REDACCIÓN INTERNACIONAL.- Es menos frecuente, tal vez porque esta sociedad reverencia la delgadez, pero puede ocurrir que el problema no sea perder peso sino ganarlo. El bajo peso puede ser el síntoma de una enfermedad subyacente, pero si esa posibilidad queda descartada y no conseguimos engordar, conviene seguir algunas pautas en la alimentación.

Virginia Gómez y Pablo Zumaquero, dietistas-nutricionistas e integrantes del colectivo 'Dietética sin Patrocinadores' dan algunos consejos que pueden ayudarnos si la intención es engordar.

Ejercicio y deporte

No es lo mismo coger peso en forma de grasa que en forma de músculo. Si bien es cierto que existe gente tan delgada que, en su caso, necesita de ambas, para aquellos que únicamente quieren aumentar unos pocos kilos lo ideal es centrarse en la ganancia de musculatura. Hay que hacer ejercicio y deporte. Nada de cardio ni caminar, hay que hacer pesas, musculatura, con pesos contundentes. Más calorías en la dieta Si nuestro gasto energético total es, por ejemplo, de 2.500 kcal, para aumentar de peso deberíamos consumir al menos 3.000. Se consigue comiendo más y sobre todo aumentando el valor calórico.

Más calorías en la dieta

Si nuestro gasto energético total es, por ejemplo, de 2.500 kcal, para aumentar de peso deberíamos consumir al menos 3.000. Se consigue comiendo más y sobre todo aumentando el valor calórico.

Alimentos de alta densidad nutricional

Se trata de alimentos de poco volumen pero de alto valor calórico y, a ser posible, que no sean saciantes. Un ejemplo son los frutos secos, dos puñados en la ensalada aumentarán en 300 kcal más su valor calórico. Otros ejemplos de ali,entos de alta densidad nutricional que convienen en esta dieta son las legumbres o el pescado graso. En todo caso hay que evitar siempre la comida rápida, procesada y de elevado contenido en azúcar.

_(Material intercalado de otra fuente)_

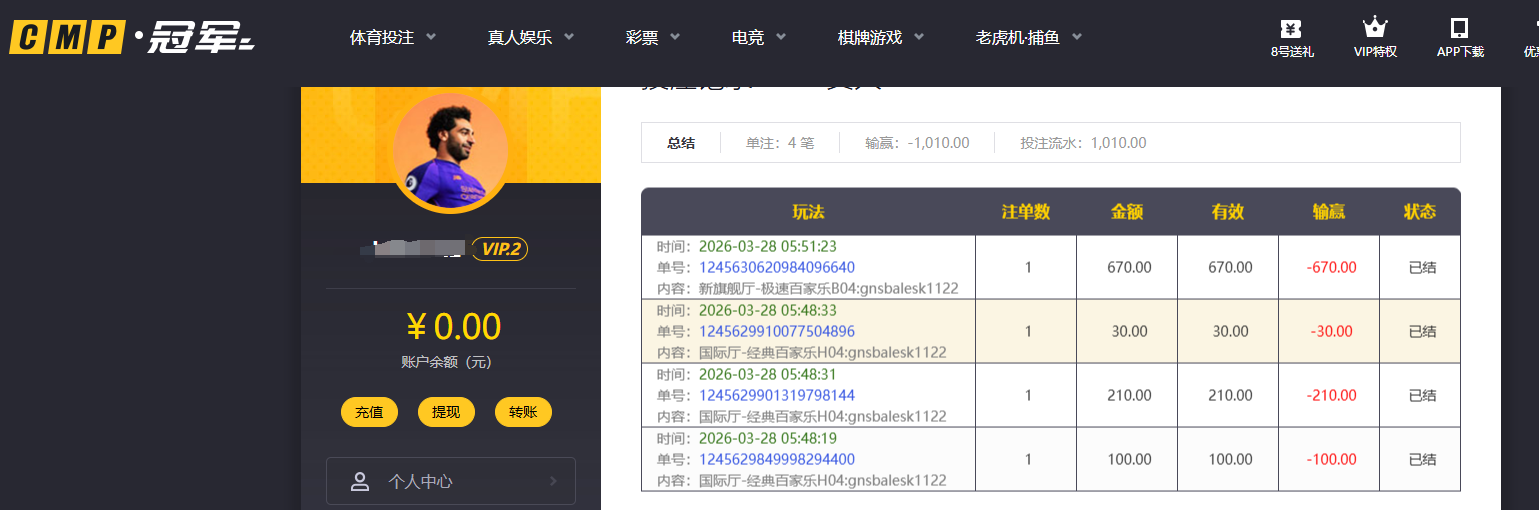Select the 总结 summary tab
The width and height of the screenshot is (1539, 510).
681,143

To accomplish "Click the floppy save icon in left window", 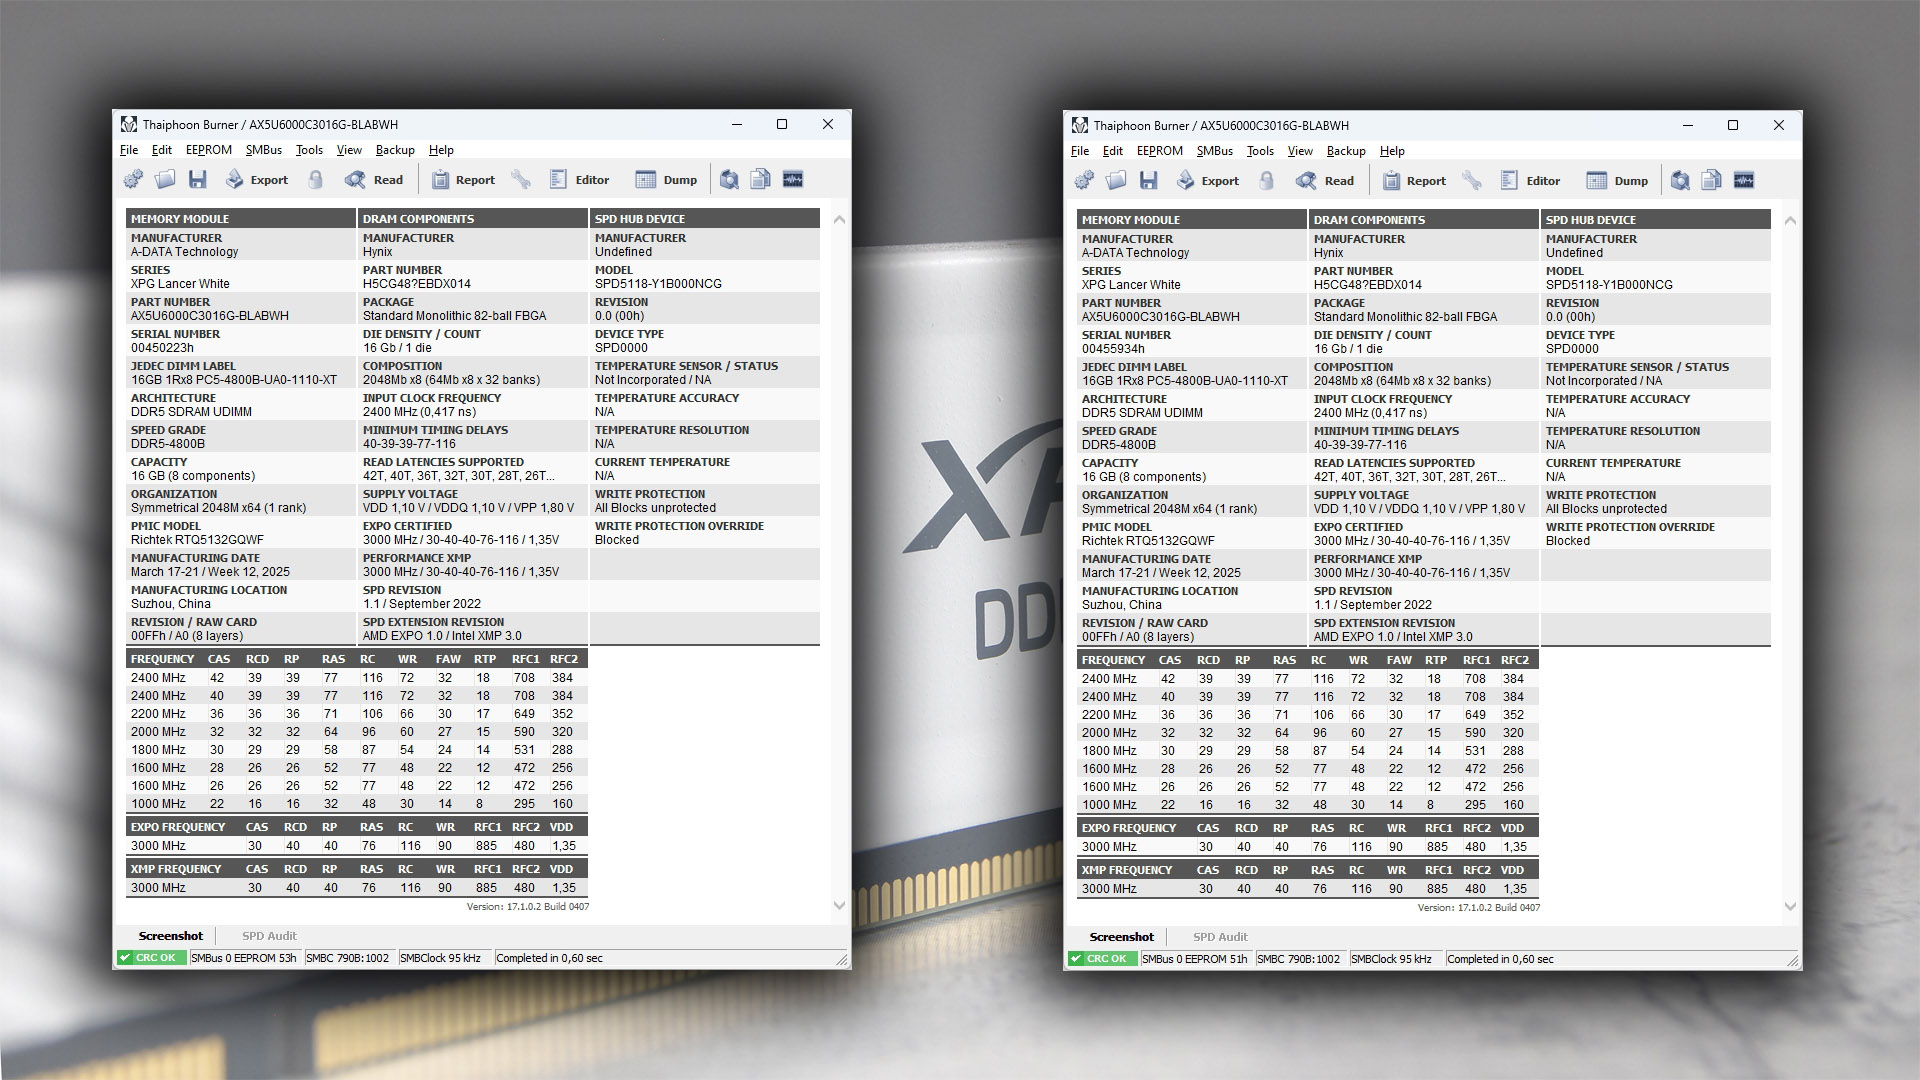I will (198, 180).
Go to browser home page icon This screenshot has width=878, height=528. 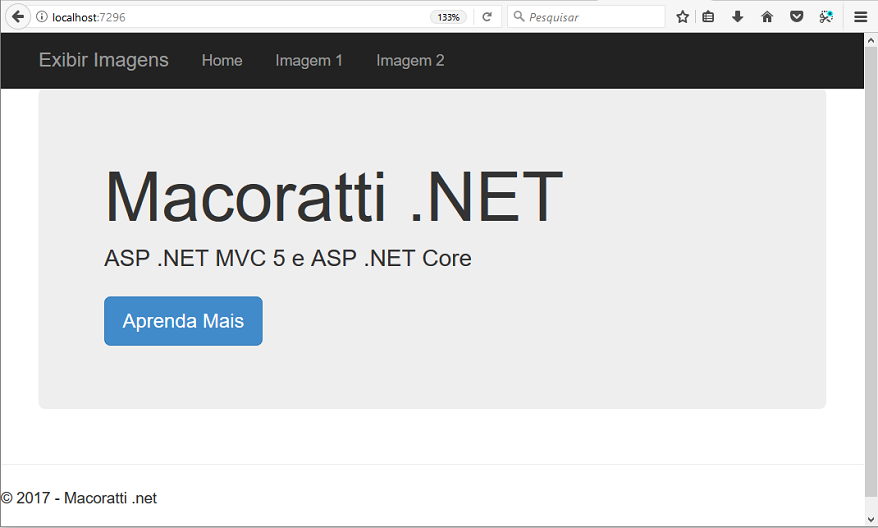click(x=767, y=17)
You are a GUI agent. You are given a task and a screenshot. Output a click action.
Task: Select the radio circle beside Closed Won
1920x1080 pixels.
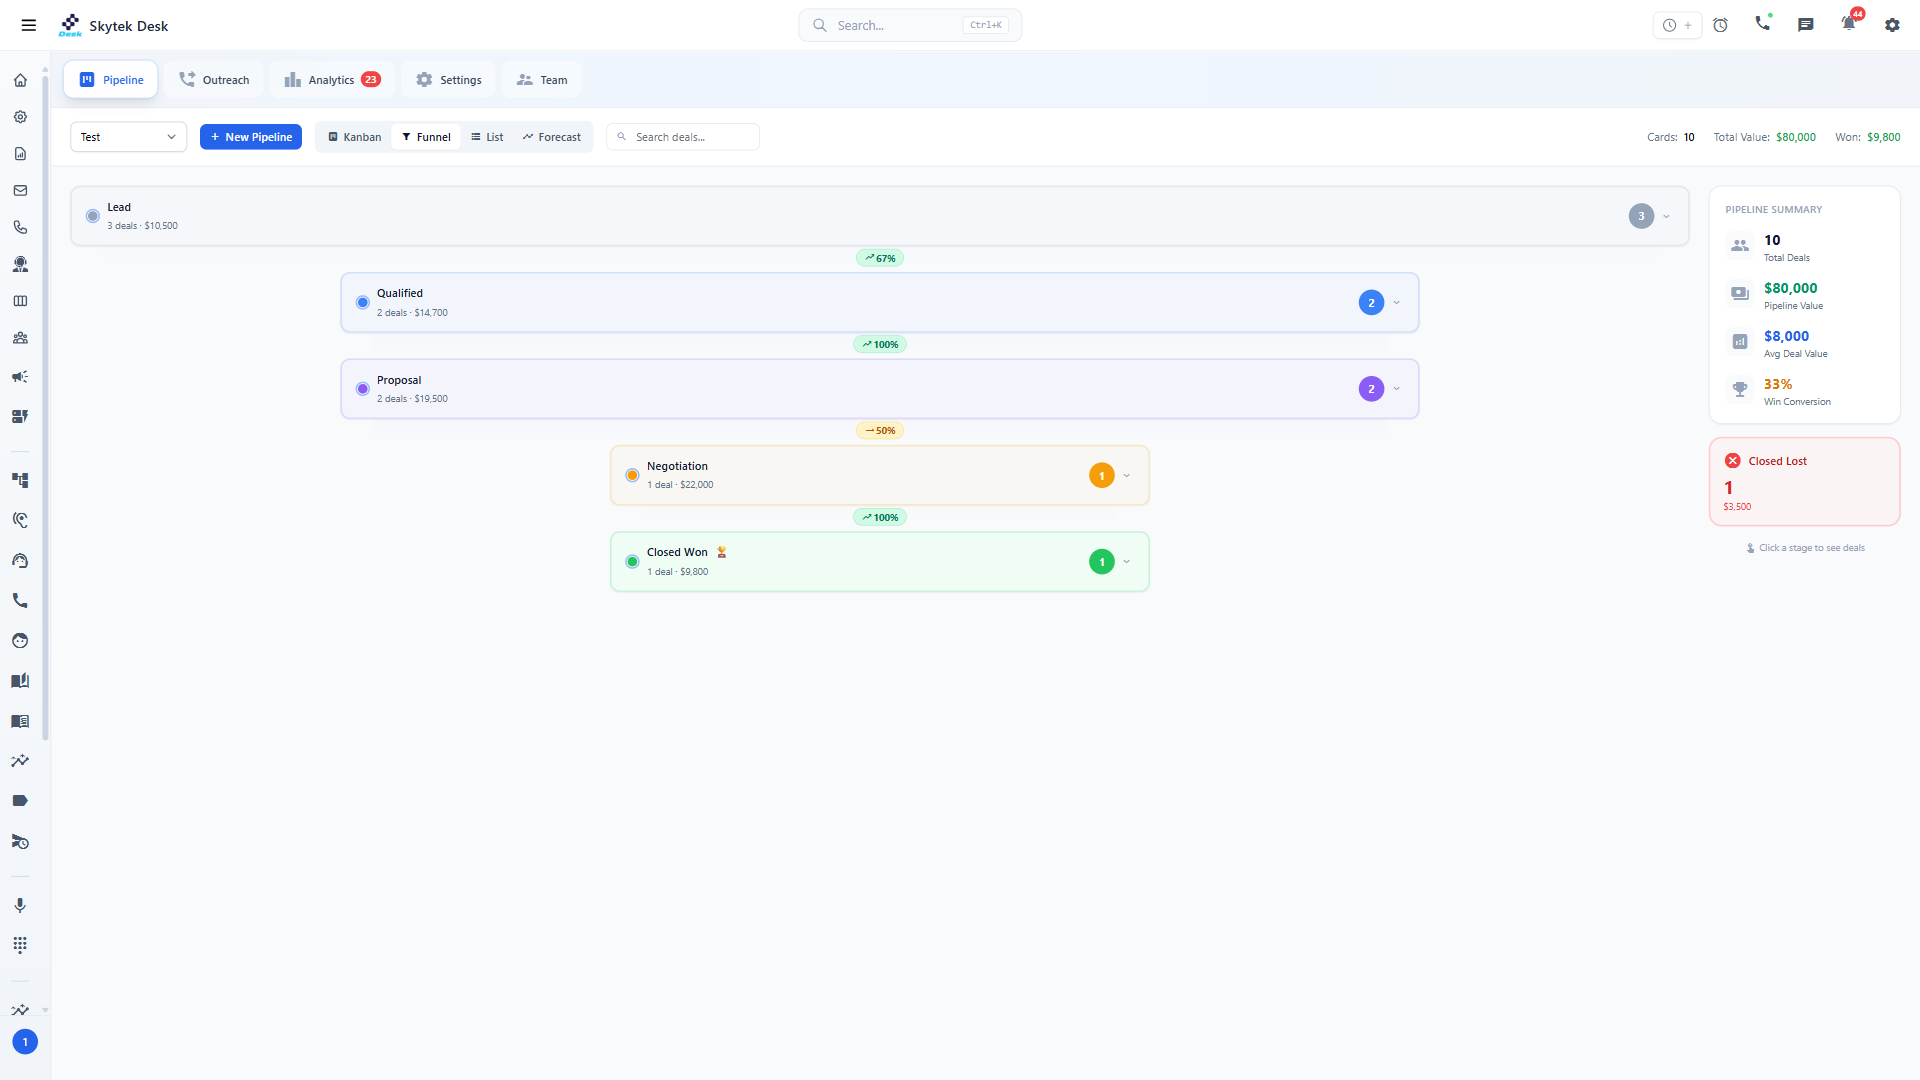tap(632, 561)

Líquidos con calorías que no sacian tanto

También conviene tomar alimentos líquidos como zumos, leches, batidos aportan una gran cantidad de calorías sin que exista una sensación de saciedad tan grande como en los alimentos sólidos. En un zumo eliminamos gran parte de la fibra de la fruta, que es la que nos sacia al hincharse en el estómago (y así tocar las paredes del mismo enviando una señal de saciedad al cerebro). Si no nos saciamos podremos introducir más calorías fácilmente.

Acabar con el estrés

Llevar una vida plena de estrés no es una buena idea, no solo a nivel psicológico sino que además varios estudios apuntan a que favorece la acumulación de grasa a nivel abdominal incluso en personas delgadas.

Suplementos

En los casos en los que exista una enfermedad subyacente y que dificulte este aumento de peso deseado y presenten algún grado de desnutrición, existen suplementos específicos según necesidades, batidos por lo general, que alcanzan hasta las 400 kcal por vaso (200ml), algunos de ellos financiados por la Seguridad Social.